Read more: Industry Needs ‘Injection of Realism’ After Cyberattack

Adam Brown from computer integration company Synopsys, commenting on the current landscape of maritime trade in a recent Port Technology technical paper, has pointed to network configuration, security configuration and application security as serious vulnerabilities the shipping sector has been forced to tackle head on.

Although progress is being made on this front, it would be naïve to suggest that shipping lines, port operators and service providers are out of the woods yet. For this reason and more, maritime insurance firms find themselves in a potentially crucial position.

Businesses are not only becoming increasingly digital, and therefore more susceptible to cyberthreats, but are also investing in technologies such as blockchain and the Internet of Things (IoT); while these innovations may promise benefits for the future, they could lead to complications in their infancy.

 

 

The Value of Insurance

 

Despite the changing face of container shipping, with vessels at sea and ports on shore undergoing a fundamental transformation technologically, maritime insurers continue to support the industry.

Laurence Jones of TT Club, a leading company in the sector, has recently shone a light on one area of the market which has posed particular difficulties: ship berthing incidents.

Find out more about the heightened risk of ship berthing incidents in a recent Port Technology technical paper

As container vessels approach the terminal, these components of the global supply chain that often work separately must begin operating together, a process which involves clear communication and planning. In many cases, as Jones underlines, technological discrepancies between the two can lead to accidents, damage, and even fatalities.

As well as covering for incidents that do occur, insurance firms working in this space can provide a service to its customers by offering guidance; for shipping companies and port operators, this often involves encouraging collaboration to help improve safety, save costs and ensure the smooth flow of cargo.

Other issues highlighted in a recent report that could bring insurance firms into the picture include cargo safety, container fires and concerns about harm to the environment. With the shipping industry being such a versatile area, insurers working inside of it must be equally adaptable.

 

 

Evolving Demands

 

Shipping may have developed significantly in the last few years, but all estimates indicate that this curve will continue to rise instead of plateauing. As such, maritime insurance must also remain on its toes, ready to mould itself to new, unpredictable situations.

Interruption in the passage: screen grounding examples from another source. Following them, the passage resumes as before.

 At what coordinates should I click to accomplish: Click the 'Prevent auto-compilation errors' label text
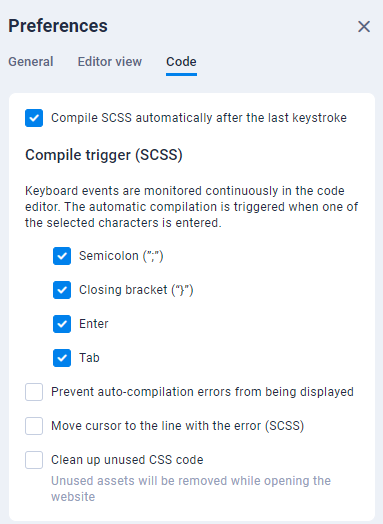[x=202, y=392]
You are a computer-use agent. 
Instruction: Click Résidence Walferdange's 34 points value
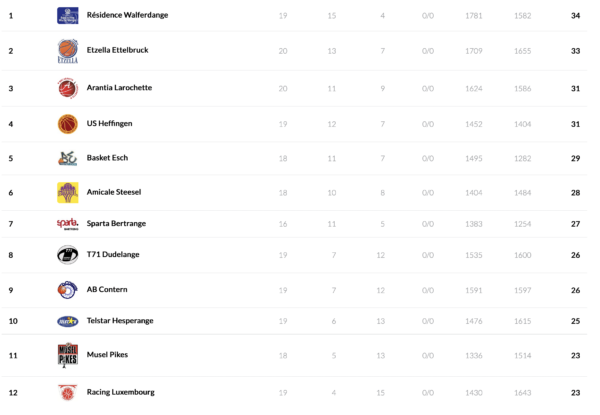tap(575, 16)
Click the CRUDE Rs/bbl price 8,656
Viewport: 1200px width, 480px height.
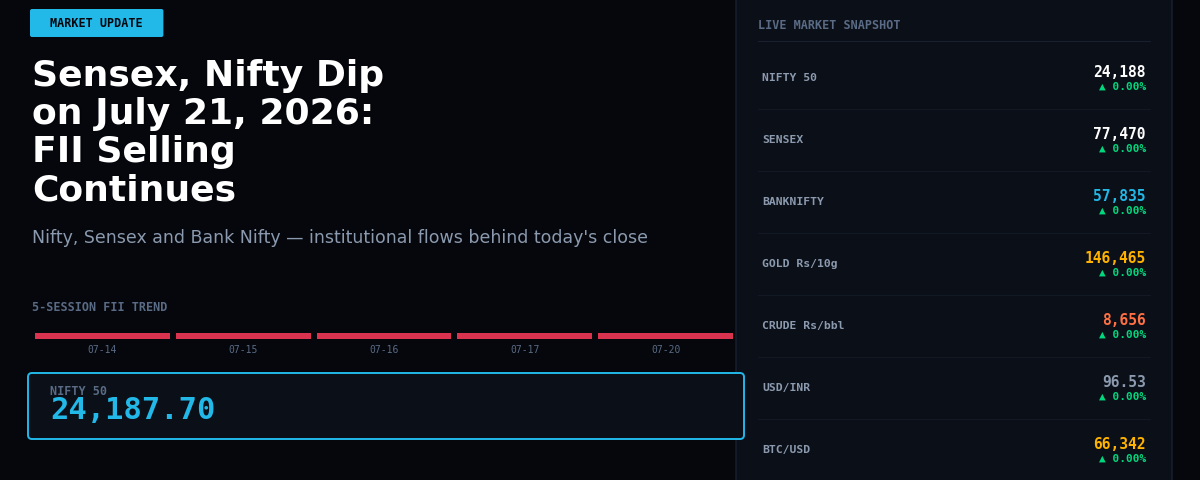tap(1124, 320)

One of the key trends moving forward that will affect maritime insurance especially is the increasing size of ships, which seems likely to persist despite fears of overcapacity from many corners of the market.

 

 

The benefit of bigger ships for leading ocean carriers like Maersk, MSC and CMA CGM is the sheer amount of the cargo they are able to carry, and while this may represent a platform for higher productivity, as more goods can reach their destination quickly, the risk also increases with more containers onboard.

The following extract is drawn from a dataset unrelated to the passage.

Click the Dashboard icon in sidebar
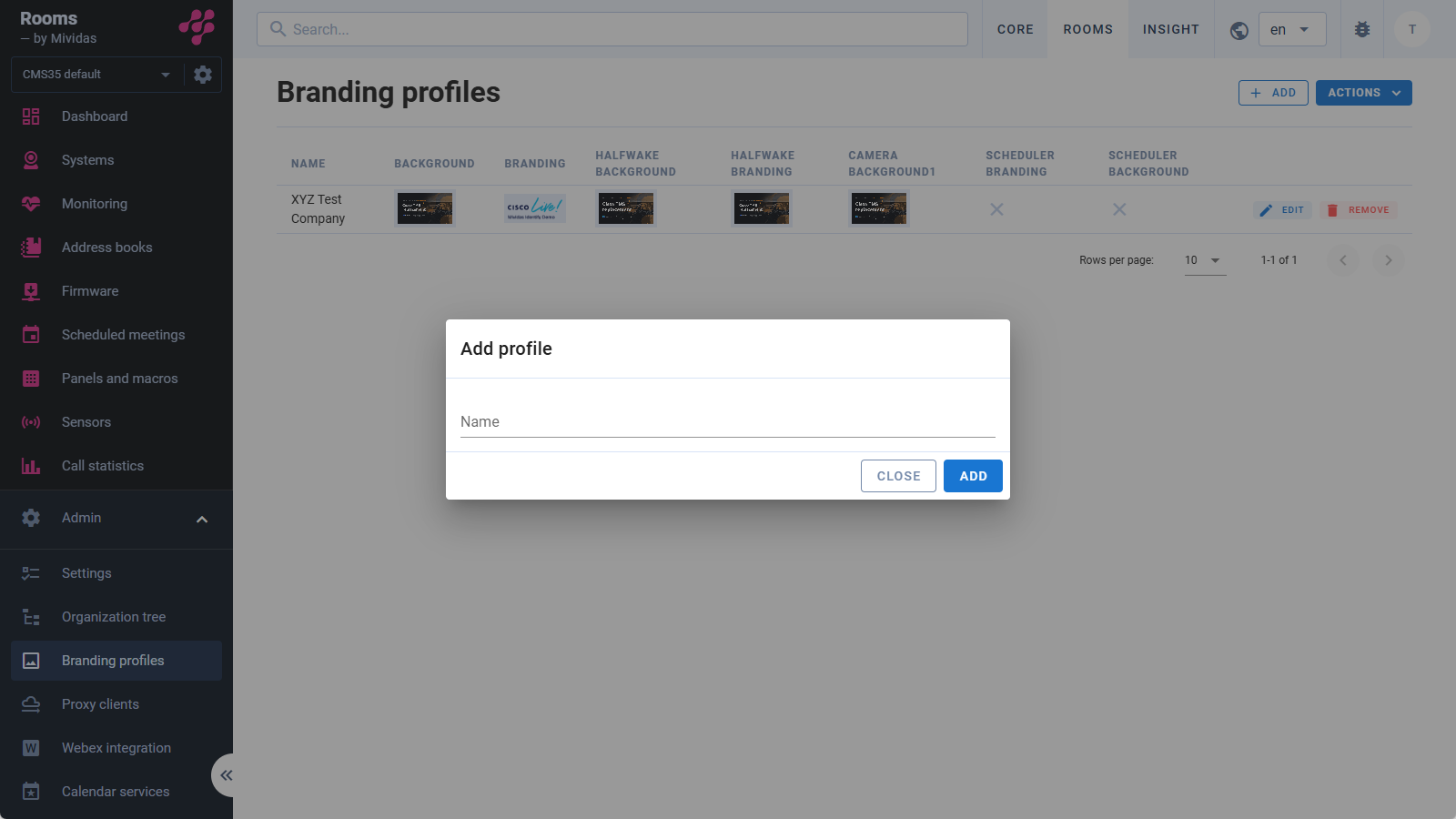 [x=31, y=116]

Megaships may be a gamble that leading players in the industry have chosen to take, but there are other changes to the industry which have been taken out of their control.

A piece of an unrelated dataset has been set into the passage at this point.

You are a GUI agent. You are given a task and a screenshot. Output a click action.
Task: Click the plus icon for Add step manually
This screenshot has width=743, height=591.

On January 1, 2020, a new sulphur cap from the International Maritime Organization (IMO) will be introduced, forcing shippers to commit to compliant fuels with less than 0.5% sulphur content.

Simon Bennett overviews the IMO greenhouse gas strategy for a sustainable future in a recent Port Technology technical paper

Although discussions have been held as to what this means for maritime insurance, with many companies wondering if they can be covered for the teething issues such a monumental shift will undoubtedly cause, the situation remains uncertain.

What is sure though, as innovations accumulate, automation progresses, and maritime businesses look for new ways to optimize their operations, is that the insurance companies supporting these firms as they propel themselves into the future will have to face a growing array of new challenges.